Traffic on Coinbase. Source: Coinbase
Coinbase said it redeployed the API at 16:20 to increase the number of machines dealing with this spike in traffic. Another two-minute outage followed “due to instances saturating and being marked unhealthy” before the exchange was back online.
History of outages
Cointelegraph reported last week that Coinbase has gone offline four times in the last three months during major Bitcoin price moves, leaving many users unable to access their portfolios.
However, Crypto Twitter later revealed the problems on the exchange went further back than that. CryptoWhale posted a chart to his 18,000+ followers on June 3 showing how Coinbase had gone offline 11 times in its history during major price moves:
After doing more research into exchanges uptimes, I’ve noticed a substandard pattern from #Coinbase.
Their exchange seems to be programmed to go “offline” anytime theres a $500+ move in #Bitcoin‘s price. Over the last year, Coinbase has gone offline 11 times during larger moves. pic.twitter.com/3fNOU1QuiZ
— Whale ? (@CryptoWhale) June 3, 2020
Unfortunately, outages during huge downturns or price surges hurt traders wanting to buy and sell the most. Losses can mount when Coinbase users aren’t able to access their accounts to sell their crypto, and potential profits can simply disappear when they can’t buy anything.

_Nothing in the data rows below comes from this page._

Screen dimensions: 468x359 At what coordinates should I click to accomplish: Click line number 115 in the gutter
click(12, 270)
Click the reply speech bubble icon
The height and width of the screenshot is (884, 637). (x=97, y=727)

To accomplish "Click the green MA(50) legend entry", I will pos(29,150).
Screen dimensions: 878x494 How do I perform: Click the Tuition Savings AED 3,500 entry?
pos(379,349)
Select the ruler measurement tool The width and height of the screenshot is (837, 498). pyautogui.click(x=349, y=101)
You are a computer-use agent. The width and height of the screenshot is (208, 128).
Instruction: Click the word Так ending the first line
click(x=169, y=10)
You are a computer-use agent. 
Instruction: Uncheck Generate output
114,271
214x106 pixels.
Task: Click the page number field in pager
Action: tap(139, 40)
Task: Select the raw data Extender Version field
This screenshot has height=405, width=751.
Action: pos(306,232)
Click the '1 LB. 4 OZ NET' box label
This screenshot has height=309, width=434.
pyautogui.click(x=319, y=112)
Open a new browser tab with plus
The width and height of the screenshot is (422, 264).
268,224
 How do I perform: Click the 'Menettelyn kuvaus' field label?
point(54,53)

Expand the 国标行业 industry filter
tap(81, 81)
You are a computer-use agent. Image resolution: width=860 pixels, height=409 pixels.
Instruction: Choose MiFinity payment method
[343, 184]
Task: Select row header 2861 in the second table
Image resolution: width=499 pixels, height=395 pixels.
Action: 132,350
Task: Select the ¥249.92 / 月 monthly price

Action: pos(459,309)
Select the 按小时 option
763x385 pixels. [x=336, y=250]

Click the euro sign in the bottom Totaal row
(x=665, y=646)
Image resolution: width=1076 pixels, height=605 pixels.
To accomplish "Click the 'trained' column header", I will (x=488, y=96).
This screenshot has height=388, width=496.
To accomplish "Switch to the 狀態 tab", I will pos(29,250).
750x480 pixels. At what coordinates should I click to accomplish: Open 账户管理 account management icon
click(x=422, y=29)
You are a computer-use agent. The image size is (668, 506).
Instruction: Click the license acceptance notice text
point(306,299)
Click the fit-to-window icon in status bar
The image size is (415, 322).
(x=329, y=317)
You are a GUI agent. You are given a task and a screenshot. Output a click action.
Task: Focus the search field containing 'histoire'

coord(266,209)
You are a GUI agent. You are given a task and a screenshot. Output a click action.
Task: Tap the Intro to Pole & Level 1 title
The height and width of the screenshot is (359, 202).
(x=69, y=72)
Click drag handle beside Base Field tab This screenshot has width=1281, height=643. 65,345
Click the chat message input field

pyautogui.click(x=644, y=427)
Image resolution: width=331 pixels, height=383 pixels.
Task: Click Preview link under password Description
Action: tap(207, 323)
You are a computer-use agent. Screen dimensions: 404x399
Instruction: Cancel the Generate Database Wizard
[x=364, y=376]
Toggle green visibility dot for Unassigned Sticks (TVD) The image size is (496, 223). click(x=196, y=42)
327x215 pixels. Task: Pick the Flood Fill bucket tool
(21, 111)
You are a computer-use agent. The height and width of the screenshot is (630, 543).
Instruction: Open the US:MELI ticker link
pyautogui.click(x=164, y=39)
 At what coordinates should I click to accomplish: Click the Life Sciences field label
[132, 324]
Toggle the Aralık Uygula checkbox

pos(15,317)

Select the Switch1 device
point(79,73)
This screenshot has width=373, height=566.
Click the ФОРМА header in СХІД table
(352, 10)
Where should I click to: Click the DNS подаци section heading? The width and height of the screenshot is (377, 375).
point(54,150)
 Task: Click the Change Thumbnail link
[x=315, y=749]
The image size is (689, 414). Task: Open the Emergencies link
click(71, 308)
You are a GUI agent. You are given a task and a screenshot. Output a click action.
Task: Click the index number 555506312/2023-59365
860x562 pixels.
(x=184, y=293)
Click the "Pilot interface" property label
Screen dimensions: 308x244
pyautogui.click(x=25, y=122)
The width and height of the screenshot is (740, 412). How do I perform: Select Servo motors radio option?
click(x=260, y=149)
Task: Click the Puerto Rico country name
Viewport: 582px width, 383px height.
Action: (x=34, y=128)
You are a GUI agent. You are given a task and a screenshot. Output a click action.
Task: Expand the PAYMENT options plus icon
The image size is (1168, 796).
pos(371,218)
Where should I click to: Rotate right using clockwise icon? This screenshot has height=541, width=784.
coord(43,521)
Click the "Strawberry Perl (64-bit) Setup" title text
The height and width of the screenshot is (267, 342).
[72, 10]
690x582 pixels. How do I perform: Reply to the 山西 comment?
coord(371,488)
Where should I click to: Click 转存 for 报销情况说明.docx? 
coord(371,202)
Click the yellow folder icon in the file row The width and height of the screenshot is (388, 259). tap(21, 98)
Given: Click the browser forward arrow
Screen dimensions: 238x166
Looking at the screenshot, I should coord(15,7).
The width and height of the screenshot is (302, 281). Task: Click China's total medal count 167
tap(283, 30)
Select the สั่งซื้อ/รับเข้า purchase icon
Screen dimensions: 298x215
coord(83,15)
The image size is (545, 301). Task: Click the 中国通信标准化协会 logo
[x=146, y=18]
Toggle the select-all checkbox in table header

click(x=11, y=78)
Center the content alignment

Will Coinbase go down again?
The exchange said it was working on improvements in response to the June 1 outage. If Coinbase were to experience another traffic spike to the price of Bitcoin suddenly surging or falling, de Hoog said “pre-scaling and caching” would reduce the impact.
“Longer term we’re planning to improve our deployment process to mitigate some of the autoscaling issues we experienced,” the software engineer said.